Clearly, people learn to cope with this complexity, otherwise nobody would ever get anything done. Coping strategies abound, such as learning the hardware (keyboard and mouse) and software (menus and toolbars) so well that they become subconscious parts of how we work, and no longer need to be numbered among the seven items we can juggle simultaneously. Again, the important point is not the number seven, nor is it the things we can't control (such as distractions): it's the fact that even seemingly simple situations are far more complex than they appear at first glance.

Understanding that this complexity exists gives us tools to solve it, starting with creating lists such as the two I've presented in this article. By understanding the size of the list that must be held in working memory, we can seek ways to minimize the burden. For example:

Use the same mental model: To facilitate locating part of an interface, provide a screenshot with that part highlighted. This lets readers move a visual image of what they're seeking into working memory; when they turn to the software, they don't have to translate a verbal description into a visual target, thereby freeing up the memory space that would hold that translation. The more visual the thing they're seeking, the more important it is to provide a visual image. For example, icons should always be presented as graphics, not described.

Juxtapose related things: When readers must look back and forth between software and documentation, working memory is consumed by the positions of the current step in the documentation and the location of the interface parts used to accomplish that step. (This is why you'll often see people hold a finger on the page while trying to operate the software with their free hand.) Making it easier to glance back and forth would free up some working memory. For example, adding affordances in the interface, such as clear button names or tooltips, reduces the number of times readers must return to the documentation for basic information on how to use the interface. Providing documentation as context-sensitive online help eliminates the need to navigate through the help just to find the correct topic; moving the help window beside the software makes it even easier to consult the documentation without becoming disoriented. If we use embedded help, for example by organizing the interface from left to right and top to bottom in the same order as the procedure's steps, we further reduce the need to consult the documentation (here, to learn the sequence).

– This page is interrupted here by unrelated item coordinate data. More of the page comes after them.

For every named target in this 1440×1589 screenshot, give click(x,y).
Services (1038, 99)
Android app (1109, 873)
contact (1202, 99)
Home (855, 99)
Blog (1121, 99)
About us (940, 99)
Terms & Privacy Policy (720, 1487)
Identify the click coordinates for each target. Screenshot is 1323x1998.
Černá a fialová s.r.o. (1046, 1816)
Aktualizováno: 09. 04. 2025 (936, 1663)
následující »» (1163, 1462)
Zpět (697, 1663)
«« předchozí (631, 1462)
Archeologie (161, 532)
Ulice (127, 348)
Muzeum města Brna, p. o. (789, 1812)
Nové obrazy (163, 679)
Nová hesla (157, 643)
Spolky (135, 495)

Reorganize the interface: Understanding how people progress through the steps in a procedure gives us knowledge a product's designers often lack. Programmers and engineers most often focus on details of implementing features, not on integrating them within a workflow. Moreover, most either never use the products they produce or never ask anyone outside the design team to use the products, so they don't understand why an interface is unusable. By providing them with that knowledge, we help them stitch the feature list together into something that supports the product's users. This may involve simple things, such as eliminating irrelevant or rarely used options from a dialog box (place them behind an Options button instead) or grouping related tasks into a single tab of a dialog box. It can also involve more complex things, such as reconsidering the overall workflow.

Simplify!

This article can be boiled down into a single rule: Before you begin writing or designing, think about how your audience will use what you create. In the context of working memory, this means we should count the number of things users must keep in their head while they work, then look for ways to minimize that number. We won't always have the luxury of redesigning a product to reduce the burden on its users, but we can at least lighten that burden. For example, instead of using a single step to tell readers to find a menu, open it, select an option, select a tab in a dialog box, navigate to a heading in that tab, then select three options, we can break this into at least two separate steps: first, opening the dialog box and selecting the correct tab; second, finding the relevant options and setting them. For any option that requires elaboration (when there are multiple alternatives that must be explained), treat that as an additional step.